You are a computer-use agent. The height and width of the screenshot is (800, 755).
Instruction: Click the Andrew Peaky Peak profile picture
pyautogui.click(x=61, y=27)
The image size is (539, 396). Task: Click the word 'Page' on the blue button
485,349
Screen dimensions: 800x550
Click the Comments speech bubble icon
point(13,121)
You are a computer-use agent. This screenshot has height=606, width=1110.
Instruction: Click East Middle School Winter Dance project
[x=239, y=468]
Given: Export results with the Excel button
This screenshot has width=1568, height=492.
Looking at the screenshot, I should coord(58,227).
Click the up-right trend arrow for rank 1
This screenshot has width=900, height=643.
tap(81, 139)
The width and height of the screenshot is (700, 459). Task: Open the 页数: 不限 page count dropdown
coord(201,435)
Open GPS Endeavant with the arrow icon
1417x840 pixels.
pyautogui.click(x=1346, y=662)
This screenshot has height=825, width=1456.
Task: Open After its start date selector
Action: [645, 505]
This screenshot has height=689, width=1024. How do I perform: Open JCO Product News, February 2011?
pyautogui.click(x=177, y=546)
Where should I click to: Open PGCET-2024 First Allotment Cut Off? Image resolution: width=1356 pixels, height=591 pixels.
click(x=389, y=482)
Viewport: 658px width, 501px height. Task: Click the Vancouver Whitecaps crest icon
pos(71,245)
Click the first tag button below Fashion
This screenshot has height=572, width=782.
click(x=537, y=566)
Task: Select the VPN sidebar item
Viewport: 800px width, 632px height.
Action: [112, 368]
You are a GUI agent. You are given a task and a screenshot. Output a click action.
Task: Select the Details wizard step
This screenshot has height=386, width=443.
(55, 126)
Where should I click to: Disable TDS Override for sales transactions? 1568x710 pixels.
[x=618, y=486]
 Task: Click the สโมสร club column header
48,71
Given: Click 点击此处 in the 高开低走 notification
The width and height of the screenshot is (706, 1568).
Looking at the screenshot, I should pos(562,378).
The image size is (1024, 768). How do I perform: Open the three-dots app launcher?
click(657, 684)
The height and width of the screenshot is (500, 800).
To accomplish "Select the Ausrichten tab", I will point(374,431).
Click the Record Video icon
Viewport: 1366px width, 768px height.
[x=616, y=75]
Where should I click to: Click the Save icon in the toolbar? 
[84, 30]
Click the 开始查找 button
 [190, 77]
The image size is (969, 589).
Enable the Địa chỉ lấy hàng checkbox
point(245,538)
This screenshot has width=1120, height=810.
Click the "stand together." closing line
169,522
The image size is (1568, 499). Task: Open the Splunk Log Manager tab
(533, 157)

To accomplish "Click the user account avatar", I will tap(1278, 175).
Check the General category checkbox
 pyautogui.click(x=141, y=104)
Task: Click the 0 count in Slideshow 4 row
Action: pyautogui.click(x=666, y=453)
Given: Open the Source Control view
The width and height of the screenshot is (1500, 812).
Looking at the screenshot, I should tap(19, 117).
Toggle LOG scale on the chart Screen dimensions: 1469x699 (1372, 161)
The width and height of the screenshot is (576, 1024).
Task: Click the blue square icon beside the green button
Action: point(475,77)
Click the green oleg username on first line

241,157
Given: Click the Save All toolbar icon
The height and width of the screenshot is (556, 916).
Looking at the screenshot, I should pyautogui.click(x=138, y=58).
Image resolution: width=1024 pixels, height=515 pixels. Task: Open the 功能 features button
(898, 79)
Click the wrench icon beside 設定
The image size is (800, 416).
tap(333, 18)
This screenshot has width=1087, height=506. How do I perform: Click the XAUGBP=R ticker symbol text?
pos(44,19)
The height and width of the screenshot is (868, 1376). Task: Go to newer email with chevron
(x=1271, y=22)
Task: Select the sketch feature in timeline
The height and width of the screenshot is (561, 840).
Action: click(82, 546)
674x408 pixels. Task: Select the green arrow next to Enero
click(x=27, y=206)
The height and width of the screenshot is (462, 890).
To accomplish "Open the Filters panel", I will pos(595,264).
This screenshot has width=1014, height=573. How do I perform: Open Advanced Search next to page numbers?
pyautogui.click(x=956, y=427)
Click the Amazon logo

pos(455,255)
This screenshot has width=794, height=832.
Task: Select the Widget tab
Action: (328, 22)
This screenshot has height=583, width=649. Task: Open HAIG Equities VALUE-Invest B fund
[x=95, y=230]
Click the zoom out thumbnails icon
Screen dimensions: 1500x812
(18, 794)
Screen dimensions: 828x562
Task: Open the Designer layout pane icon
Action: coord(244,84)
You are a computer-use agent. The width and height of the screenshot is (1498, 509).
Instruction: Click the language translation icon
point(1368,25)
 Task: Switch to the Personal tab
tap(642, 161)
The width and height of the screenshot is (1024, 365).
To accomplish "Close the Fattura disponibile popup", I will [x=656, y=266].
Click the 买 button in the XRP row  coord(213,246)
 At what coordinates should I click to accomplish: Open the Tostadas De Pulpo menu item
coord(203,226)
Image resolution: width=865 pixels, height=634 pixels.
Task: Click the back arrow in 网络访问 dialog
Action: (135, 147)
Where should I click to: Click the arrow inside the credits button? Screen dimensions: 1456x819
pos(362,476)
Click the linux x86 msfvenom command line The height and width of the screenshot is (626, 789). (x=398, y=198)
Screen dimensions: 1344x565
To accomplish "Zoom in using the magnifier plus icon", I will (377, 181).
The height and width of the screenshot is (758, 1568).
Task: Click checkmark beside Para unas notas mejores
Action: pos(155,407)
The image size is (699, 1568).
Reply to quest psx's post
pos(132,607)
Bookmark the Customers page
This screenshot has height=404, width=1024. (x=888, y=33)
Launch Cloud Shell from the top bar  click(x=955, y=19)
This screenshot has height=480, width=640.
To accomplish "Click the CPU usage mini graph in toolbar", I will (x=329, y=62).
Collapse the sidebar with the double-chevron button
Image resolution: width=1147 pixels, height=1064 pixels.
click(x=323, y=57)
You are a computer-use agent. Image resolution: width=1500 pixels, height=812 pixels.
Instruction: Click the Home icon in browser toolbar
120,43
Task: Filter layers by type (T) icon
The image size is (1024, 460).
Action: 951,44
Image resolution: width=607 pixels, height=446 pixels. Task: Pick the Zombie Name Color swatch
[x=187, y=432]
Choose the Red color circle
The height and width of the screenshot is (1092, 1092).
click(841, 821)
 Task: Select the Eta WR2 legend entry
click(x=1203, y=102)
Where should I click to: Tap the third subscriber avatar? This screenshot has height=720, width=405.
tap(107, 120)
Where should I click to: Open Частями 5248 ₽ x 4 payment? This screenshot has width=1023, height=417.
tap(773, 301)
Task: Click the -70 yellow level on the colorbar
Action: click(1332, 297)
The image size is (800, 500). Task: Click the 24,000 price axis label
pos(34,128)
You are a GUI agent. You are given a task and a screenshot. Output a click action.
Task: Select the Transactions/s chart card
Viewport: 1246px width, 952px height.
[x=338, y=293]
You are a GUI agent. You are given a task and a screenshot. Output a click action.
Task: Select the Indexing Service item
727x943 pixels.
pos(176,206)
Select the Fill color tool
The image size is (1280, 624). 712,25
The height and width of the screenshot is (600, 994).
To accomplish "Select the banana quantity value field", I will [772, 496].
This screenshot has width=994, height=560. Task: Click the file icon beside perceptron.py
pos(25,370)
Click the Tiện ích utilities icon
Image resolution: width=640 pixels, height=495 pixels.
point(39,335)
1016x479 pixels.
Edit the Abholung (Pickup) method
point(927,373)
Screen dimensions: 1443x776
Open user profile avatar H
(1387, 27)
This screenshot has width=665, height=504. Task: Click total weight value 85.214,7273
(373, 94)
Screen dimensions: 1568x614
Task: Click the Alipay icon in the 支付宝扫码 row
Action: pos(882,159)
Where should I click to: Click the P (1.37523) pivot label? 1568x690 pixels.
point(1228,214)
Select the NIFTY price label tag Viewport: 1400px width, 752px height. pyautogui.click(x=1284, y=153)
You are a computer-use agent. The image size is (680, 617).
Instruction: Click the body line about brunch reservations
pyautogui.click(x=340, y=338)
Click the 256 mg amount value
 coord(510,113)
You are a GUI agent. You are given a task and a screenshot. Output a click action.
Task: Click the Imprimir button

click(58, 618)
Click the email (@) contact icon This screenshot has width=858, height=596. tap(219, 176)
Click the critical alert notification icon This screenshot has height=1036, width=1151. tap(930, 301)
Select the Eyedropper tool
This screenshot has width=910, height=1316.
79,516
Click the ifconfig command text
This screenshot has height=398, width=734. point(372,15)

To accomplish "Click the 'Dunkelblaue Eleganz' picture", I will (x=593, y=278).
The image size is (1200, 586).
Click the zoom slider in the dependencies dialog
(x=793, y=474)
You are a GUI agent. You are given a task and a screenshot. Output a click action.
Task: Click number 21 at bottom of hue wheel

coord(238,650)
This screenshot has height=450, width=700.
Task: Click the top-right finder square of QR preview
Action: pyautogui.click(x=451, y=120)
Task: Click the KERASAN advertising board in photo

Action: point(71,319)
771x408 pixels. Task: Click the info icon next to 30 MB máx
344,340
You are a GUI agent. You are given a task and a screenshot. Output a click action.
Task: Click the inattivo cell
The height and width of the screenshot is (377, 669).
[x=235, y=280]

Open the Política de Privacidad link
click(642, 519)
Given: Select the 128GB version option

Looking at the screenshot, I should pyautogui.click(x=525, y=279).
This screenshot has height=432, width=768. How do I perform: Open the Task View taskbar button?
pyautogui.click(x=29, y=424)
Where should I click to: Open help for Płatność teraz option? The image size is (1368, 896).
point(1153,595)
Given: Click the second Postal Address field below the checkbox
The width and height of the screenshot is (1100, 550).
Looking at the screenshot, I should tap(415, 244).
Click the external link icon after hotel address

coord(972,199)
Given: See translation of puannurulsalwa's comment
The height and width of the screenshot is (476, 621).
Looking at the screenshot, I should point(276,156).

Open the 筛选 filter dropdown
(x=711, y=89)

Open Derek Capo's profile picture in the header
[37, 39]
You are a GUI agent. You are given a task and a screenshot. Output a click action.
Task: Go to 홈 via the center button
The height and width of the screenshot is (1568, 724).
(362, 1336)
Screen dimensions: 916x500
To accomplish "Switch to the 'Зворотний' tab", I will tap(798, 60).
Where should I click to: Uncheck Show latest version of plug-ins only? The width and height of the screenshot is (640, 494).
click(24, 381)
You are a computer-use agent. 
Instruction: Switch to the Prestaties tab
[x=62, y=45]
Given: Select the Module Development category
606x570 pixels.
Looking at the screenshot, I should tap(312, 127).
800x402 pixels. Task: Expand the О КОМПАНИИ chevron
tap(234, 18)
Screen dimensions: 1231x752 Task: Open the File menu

* * * *

#### Brief:
Copy all lines from the material that contain "field".

#### Answer to this problem:
To accomplish "Select the banana quantity value field", I will [772, 496].
Given: Click the second Postal Address field below the checkbox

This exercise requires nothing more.